Fisayo Fosudo praised the Phantom X for its design and fast charging capacity while noting that the device has "a gaming focused processor". He however criticized the device for the lack of stereo speakers, while noting that "the on-screen fingerprint reader and the face unlock method were kind of underwhelming".

George Kamau from Techweez gave a positive review of the Phantom X. Praise was directed towards the design, battery, performance and camera, while noting that "the Phantom X maxes out on its features and nails the fundamentals to deliver the best to consumers".

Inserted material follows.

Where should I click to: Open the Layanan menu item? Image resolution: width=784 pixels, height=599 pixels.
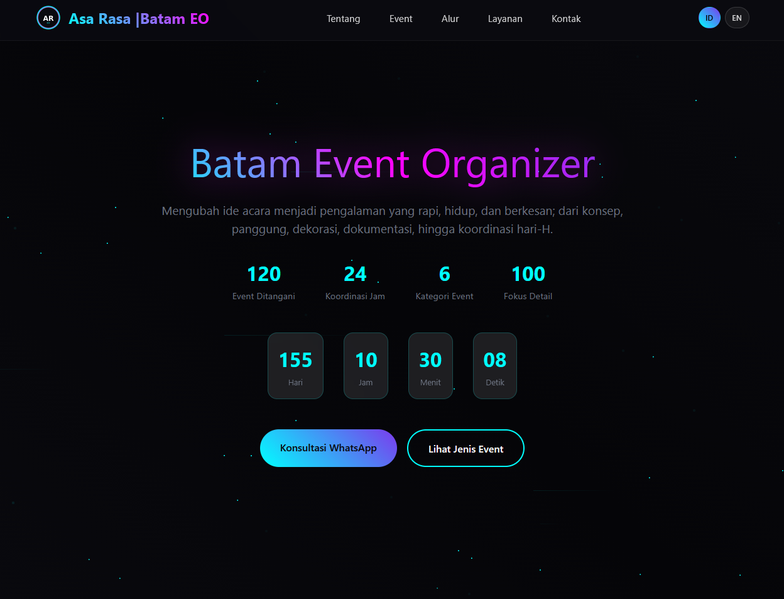(505, 19)
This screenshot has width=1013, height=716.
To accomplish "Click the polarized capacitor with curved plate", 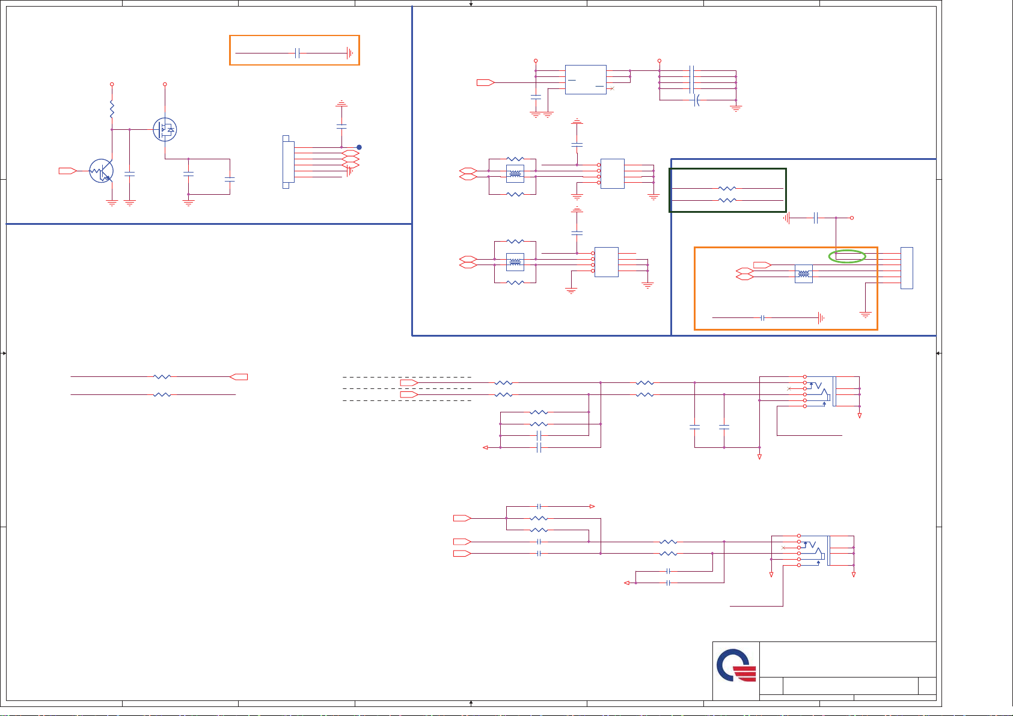I will click(x=697, y=100).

Dickson Otieno from Tech-ish praised the Phantom X for its under-display fingerprint scanner, battery and fast charging capacity. He opined further that "the processor will handle everything you throw at it quite well, however its 2021, and a 12nm process chip is old".

Duey Guison from Unbox noted that "the existence of the Phantom X is proof that TECNO has a lot of untapped potential as a brand that is rising globally".